REQUEST 1> In the entries, switch "semi final" to "semifinal" in the part that opens with the line containing "Click first score" and closes with the line containing "click(92, 59)". Give only those lines again, with everything else unchanged.

SOURCE EXTRACT>

You've got some great character development going on. The pace, so far, seems to move well.

The introductory passage really showed us a lot about the characters quickly but effectively. I was sorry they weren't part of the rest of the story.

The characters of Peter and Meghan seem to be equally well developed, though at a more gradual pace.


Suggestions / Errors


Your story isn't finished!


You really should warn the reader about that. It's a bit jarring to get to the end and have the story not end.

Because it isn't complete, It's almost impossible to comment on your plot. I see where I think it's going, and it's intriguing (if a touch cliche), but without actually seeing it and seeing the pace, it's conjecture.

As it is still a work in progress, I don't consider the mechanical errors when rating, but I do point them out. (Free proofreading with every review! *Laugh*)



She could hear him enter the bathroom with the flicker of the light switch.

Word and element location data>

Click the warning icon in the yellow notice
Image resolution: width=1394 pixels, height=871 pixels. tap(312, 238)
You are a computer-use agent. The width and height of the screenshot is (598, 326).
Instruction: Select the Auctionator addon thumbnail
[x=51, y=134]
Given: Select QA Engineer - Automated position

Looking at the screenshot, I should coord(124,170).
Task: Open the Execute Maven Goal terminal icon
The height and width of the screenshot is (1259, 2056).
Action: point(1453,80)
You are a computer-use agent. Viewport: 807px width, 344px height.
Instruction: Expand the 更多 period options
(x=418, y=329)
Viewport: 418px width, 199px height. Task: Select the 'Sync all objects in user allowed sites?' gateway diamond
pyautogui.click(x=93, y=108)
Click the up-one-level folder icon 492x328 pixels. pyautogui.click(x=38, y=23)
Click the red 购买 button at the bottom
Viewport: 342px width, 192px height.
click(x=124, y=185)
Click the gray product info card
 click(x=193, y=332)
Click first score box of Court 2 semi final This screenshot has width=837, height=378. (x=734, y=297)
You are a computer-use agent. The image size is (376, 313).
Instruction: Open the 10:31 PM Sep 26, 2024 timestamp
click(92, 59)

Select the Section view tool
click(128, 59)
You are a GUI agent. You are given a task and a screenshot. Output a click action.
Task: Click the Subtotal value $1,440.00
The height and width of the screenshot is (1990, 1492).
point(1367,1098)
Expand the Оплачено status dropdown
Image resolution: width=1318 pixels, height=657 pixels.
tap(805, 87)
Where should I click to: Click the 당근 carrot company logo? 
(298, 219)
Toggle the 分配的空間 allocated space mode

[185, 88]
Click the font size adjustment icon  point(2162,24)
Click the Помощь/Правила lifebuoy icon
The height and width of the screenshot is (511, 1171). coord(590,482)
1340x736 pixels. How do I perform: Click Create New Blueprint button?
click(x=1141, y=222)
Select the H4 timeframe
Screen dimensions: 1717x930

REQUEST 2> Repeat word for word the part of the story review that opens with the words containing "Because it isn't" and closes with "the light switch.".

WORKED SOLUTION 1>
Click first score box of Court 2 semifinal This screenshot has width=837, height=378. (x=734, y=297)
You are a computer-use agent. The image size is (376, 313).
Instruction: Open the 10:31 PM Sep 26, 2024 timestamp
click(92, 59)

WORKED SOLUTION 2>
Because it isn't complete, It's almost impossible to comment on your plot. I see where I think it's going, and it's intriguing (if a touch cliche), but without actually seeing it and seeing the pace, it's conjecture.

As it is still a work in progress, I don't consider the mechanical errors when rating, but I do point them out. (Free proofreading with every review! *Laugh*)



She could hear him enter the bathroom with the flicker of the light switch.